[[ Records for this task, beginning ]]

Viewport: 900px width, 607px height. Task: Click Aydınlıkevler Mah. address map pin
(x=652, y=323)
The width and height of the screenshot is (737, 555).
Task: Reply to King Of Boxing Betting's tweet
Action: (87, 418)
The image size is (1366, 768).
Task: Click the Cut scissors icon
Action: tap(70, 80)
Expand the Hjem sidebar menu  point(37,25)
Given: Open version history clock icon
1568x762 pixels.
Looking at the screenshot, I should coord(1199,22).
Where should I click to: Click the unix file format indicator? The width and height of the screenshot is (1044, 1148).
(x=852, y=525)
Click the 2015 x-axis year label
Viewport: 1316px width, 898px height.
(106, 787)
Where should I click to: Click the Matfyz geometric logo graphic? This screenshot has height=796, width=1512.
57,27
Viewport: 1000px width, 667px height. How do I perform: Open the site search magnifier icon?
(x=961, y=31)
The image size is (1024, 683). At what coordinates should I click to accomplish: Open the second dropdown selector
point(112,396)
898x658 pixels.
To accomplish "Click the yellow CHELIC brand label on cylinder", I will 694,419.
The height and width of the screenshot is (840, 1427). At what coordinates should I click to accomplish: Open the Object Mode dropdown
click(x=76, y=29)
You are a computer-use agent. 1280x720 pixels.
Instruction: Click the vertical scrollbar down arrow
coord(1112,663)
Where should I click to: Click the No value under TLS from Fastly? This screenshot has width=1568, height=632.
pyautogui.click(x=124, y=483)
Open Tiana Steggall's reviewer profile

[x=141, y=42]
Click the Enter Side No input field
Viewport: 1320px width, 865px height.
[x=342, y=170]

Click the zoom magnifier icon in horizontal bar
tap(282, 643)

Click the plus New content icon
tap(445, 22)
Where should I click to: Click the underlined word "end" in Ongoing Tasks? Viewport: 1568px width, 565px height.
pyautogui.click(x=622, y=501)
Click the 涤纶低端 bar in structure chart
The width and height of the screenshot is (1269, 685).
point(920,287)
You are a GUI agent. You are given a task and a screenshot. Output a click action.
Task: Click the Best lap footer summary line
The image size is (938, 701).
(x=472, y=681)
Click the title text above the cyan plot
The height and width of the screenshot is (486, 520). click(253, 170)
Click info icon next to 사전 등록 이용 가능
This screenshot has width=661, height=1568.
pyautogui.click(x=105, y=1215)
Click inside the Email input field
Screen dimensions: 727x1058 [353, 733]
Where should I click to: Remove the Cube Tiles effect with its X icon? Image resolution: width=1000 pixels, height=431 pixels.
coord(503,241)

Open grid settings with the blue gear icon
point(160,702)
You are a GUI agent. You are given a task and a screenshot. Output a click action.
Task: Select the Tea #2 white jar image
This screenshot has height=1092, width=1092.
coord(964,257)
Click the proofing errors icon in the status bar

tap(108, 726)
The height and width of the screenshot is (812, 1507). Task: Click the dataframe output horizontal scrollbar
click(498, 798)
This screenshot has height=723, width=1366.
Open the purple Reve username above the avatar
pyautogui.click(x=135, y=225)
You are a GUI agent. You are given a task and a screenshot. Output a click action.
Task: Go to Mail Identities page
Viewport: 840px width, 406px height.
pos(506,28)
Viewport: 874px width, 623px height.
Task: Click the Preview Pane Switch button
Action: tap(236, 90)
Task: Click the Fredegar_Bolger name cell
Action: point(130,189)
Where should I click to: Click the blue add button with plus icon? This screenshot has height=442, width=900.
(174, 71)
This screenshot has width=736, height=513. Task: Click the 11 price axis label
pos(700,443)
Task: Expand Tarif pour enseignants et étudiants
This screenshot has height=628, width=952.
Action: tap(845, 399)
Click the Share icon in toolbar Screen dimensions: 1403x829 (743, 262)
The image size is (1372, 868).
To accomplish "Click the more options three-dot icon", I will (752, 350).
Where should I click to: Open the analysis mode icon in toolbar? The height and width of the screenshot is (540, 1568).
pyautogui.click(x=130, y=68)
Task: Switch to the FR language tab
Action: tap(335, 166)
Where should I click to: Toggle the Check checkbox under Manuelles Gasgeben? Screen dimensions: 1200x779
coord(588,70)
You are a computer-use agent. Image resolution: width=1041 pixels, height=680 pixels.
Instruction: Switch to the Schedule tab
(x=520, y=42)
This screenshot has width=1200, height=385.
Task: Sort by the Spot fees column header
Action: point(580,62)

[[ Records for this task, end ]]

### Exercise
The data is to be reproduced in full, every line intact.

### Response box
Viewport: 900px width, 607px height. Task: Click Aydınlıkevler Mah. address map pin
(x=652, y=323)
The width and height of the screenshot is (737, 555).
Task: Reply to King Of Boxing Betting's tweet
Action: (87, 418)
The image size is (1366, 768).
Task: Click the Cut scissors icon
Action: tap(70, 80)
Expand the Hjem sidebar menu  point(37,25)
Given: Open version history clock icon
1568x762 pixels.
Looking at the screenshot, I should coord(1199,22).
Where should I click to: Click the unix file format indicator? The width and height of the screenshot is (1044, 1148).
(x=852, y=525)
Click the 2015 x-axis year label
Viewport: 1316px width, 898px height.
(106, 787)
Where should I click to: Click the Matfyz geometric logo graphic? This screenshot has height=796, width=1512.
57,27
Viewport: 1000px width, 667px height. How do I perform: Open the site search magnifier icon?
(x=961, y=31)
The image size is (1024, 683). At what coordinates should I click to accomplish: Open the second dropdown selector
point(112,396)
898x658 pixels.
To accomplish "Click the yellow CHELIC brand label on cylinder", I will 694,419.
The height and width of the screenshot is (840, 1427). At what coordinates should I click to accomplish: Open the Object Mode dropdown
click(x=76, y=29)
You are a computer-use agent. 1280x720 pixels.
Instruction: Click the vertical scrollbar down arrow
coord(1112,663)
Where should I click to: Click the No value under TLS from Fastly? This screenshot has width=1568, height=632.
pyautogui.click(x=124, y=483)
Open Tiana Steggall's reviewer profile

[x=141, y=42]
Click the Enter Side No input field
Viewport: 1320px width, 865px height.
[x=342, y=170]

Click the zoom magnifier icon in horizontal bar
tap(282, 643)

Click the plus New content icon
tap(445, 22)
Where should I click to: Click the underlined word "end" in Ongoing Tasks? Viewport: 1568px width, 565px height.
pyautogui.click(x=622, y=501)
Click the 涤纶低端 bar in structure chart
The width and height of the screenshot is (1269, 685).
point(920,287)
You are a GUI agent. You are given a task and a screenshot. Output a click action.
Task: Click the Best lap footer summary line
The image size is (938, 701).
(x=472, y=681)
Click the title text above the cyan plot
The height and width of the screenshot is (486, 520). click(253, 170)
Click info icon next to 사전 등록 이용 가능
This screenshot has width=661, height=1568.
pyautogui.click(x=105, y=1215)
Click inside the Email input field
Screen dimensions: 727x1058 [353, 733]
Where should I click to: Remove the Cube Tiles effect with its X icon? Image resolution: width=1000 pixels, height=431 pixels.
coord(503,241)

Open grid settings with the blue gear icon
point(160,702)
You are a GUI agent. You are given a task and a screenshot. Output a click action.
Task: Select the Tea #2 white jar image
This screenshot has height=1092, width=1092.
coord(964,257)
Click the proofing errors icon in the status bar

tap(108, 726)
The height and width of the screenshot is (812, 1507). Task: Click the dataframe output horizontal scrollbar
click(498, 798)
This screenshot has height=723, width=1366.
Open the purple Reve username above the avatar
pyautogui.click(x=135, y=225)
You are a GUI agent. You are given a task and a screenshot. Output a click action.
Task: Go to Mail Identities page
Viewport: 840px width, 406px height.
pos(506,28)
Viewport: 874px width, 623px height.
Task: Click the Preview Pane Switch button
Action: tap(236, 90)
Task: Click the Fredegar_Bolger name cell
Action: point(130,189)
Where should I click to: Click the blue add button with plus icon? This screenshot has height=442, width=900.
(174, 71)
This screenshot has width=736, height=513. Task: Click the 11 price axis label
pos(700,443)
Task: Expand Tarif pour enseignants et étudiants
This screenshot has height=628, width=952.
Action: tap(845, 399)
Click the Share icon in toolbar Screen dimensions: 1403x829 (743, 262)
The image size is (1372, 868).
To accomplish "Click the more options three-dot icon", I will (752, 350).
Where should I click to: Open the analysis mode icon in toolbar? The height and width of the screenshot is (540, 1568).
pyautogui.click(x=130, y=68)
Task: Switch to the FR language tab
Action: tap(335, 166)
Where should I click to: Toggle the Check checkbox under Manuelles Gasgeben? Screen dimensions: 1200x779
coord(588,70)
You are a computer-use agent. Image resolution: width=1041 pixels, height=680 pixels.
Instruction: Switch to the Schedule tab
(x=520, y=42)
This screenshot has width=1200, height=385.
Task: Sort by the Spot fees column header
Action: point(580,62)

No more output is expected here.